I like Hartlepool personally; it has a certain honesty and stark beauty - especially to the north, where it shades round to Easington and Seaham Harbour.  However, I'd be lying if I said I'd ever seen it as romantic - I once stood above the town and took in the panorama, from the steelworks via Cameron's Brewery to the nuclear power station, and wondered who the town fathers had upset....  The closing track on the album, Jenny Waits for Me, which they performed in Whitby 2 years ago, makes it all much clearer.  This is real folk, it's also real life - from the depressing drudgery of "The Chemical Worker's Song," to the gruff honesty of "Love in a Northern Town," the Young 'Uns take you further into Britain's folk scene than many will be comfortable with, but God they can sing.

Disappointingly, they won't be at Cropredy this year (my one man lobbying mission obviously needs to step up a gear), but they are on the Whitby bill again - go and see them, and, if you can't, buy their album.

Thursday, 16 August 2012

Fun in the Sun - Or Cropredy for those who couldn't quite make it this year

Being the fine upstanding folk rock obsessive that I am, I thought I'd take myself off to the Cropredy Festival so that none of you had to go...

SET OF TASKS:
[A] In the blog excerpt, which town's festival bill are the Young 'Uns on again?
[B] Please repeat part of the blog excerpt word for word, starting with "Thursday, 16 August" and going on through "had to go...".

DATA EXTRACT:

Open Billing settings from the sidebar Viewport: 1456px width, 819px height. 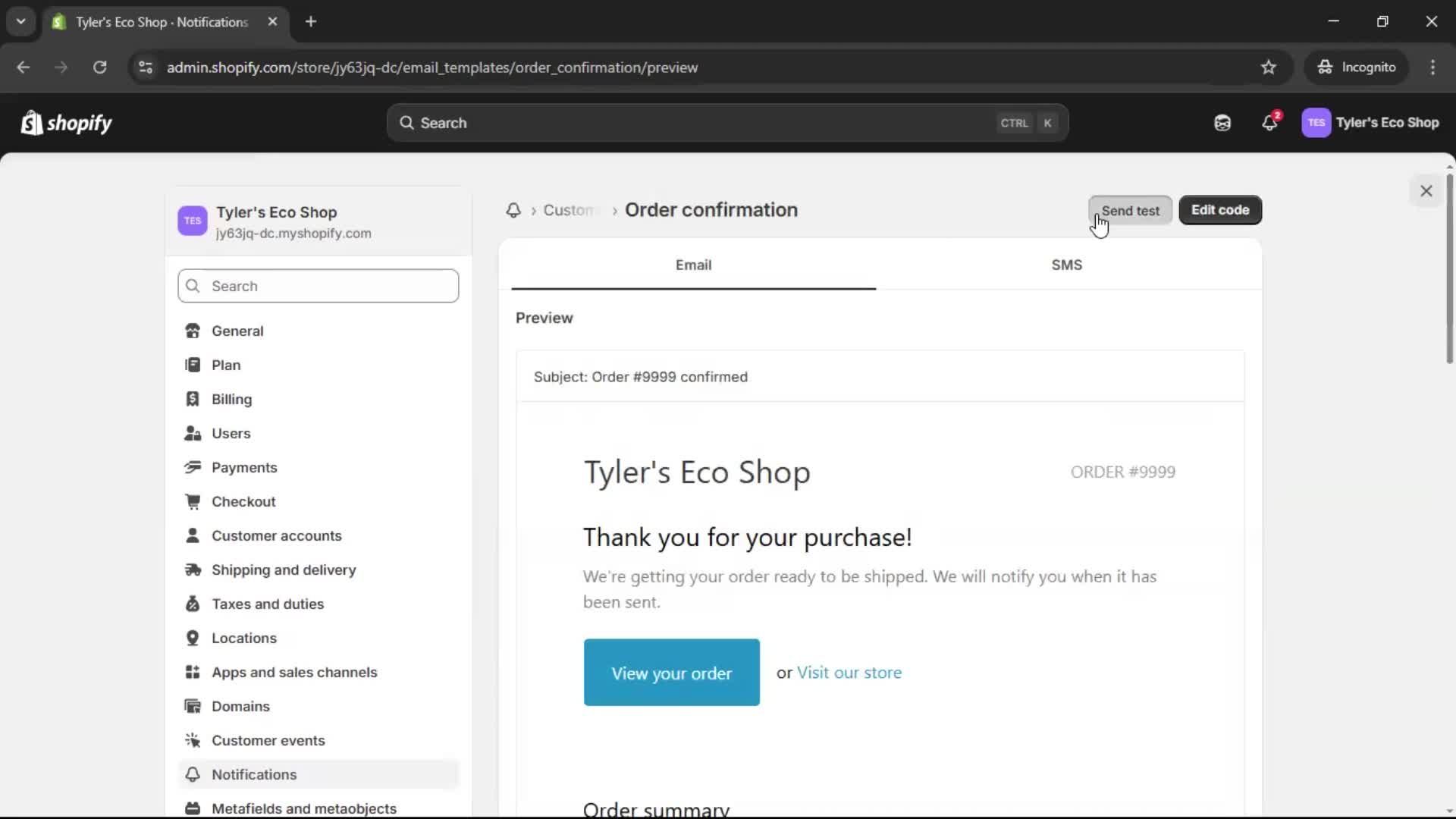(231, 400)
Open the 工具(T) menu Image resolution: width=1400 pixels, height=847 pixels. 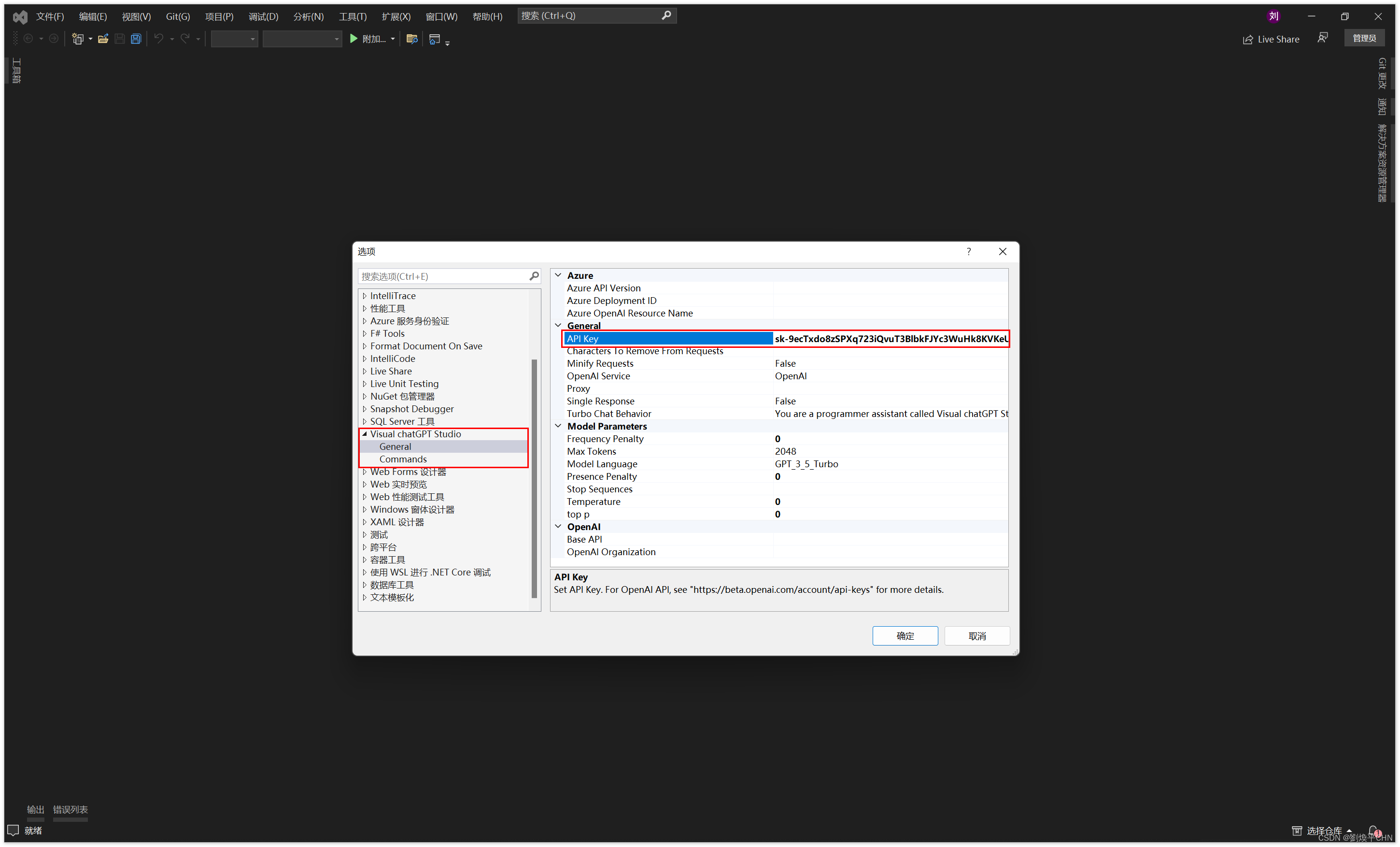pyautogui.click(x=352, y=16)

RESPONSES PER TASK:
[A] Whitby

[B]
Thursday, 16 August 2012

Fun in the Sun - Or Cropredy for those who couldn't quite make it this year

Being the fine upstanding folk rock obsessive that I am, I thought I'd take myself off to the Cropredy Festival so that none of you had to go...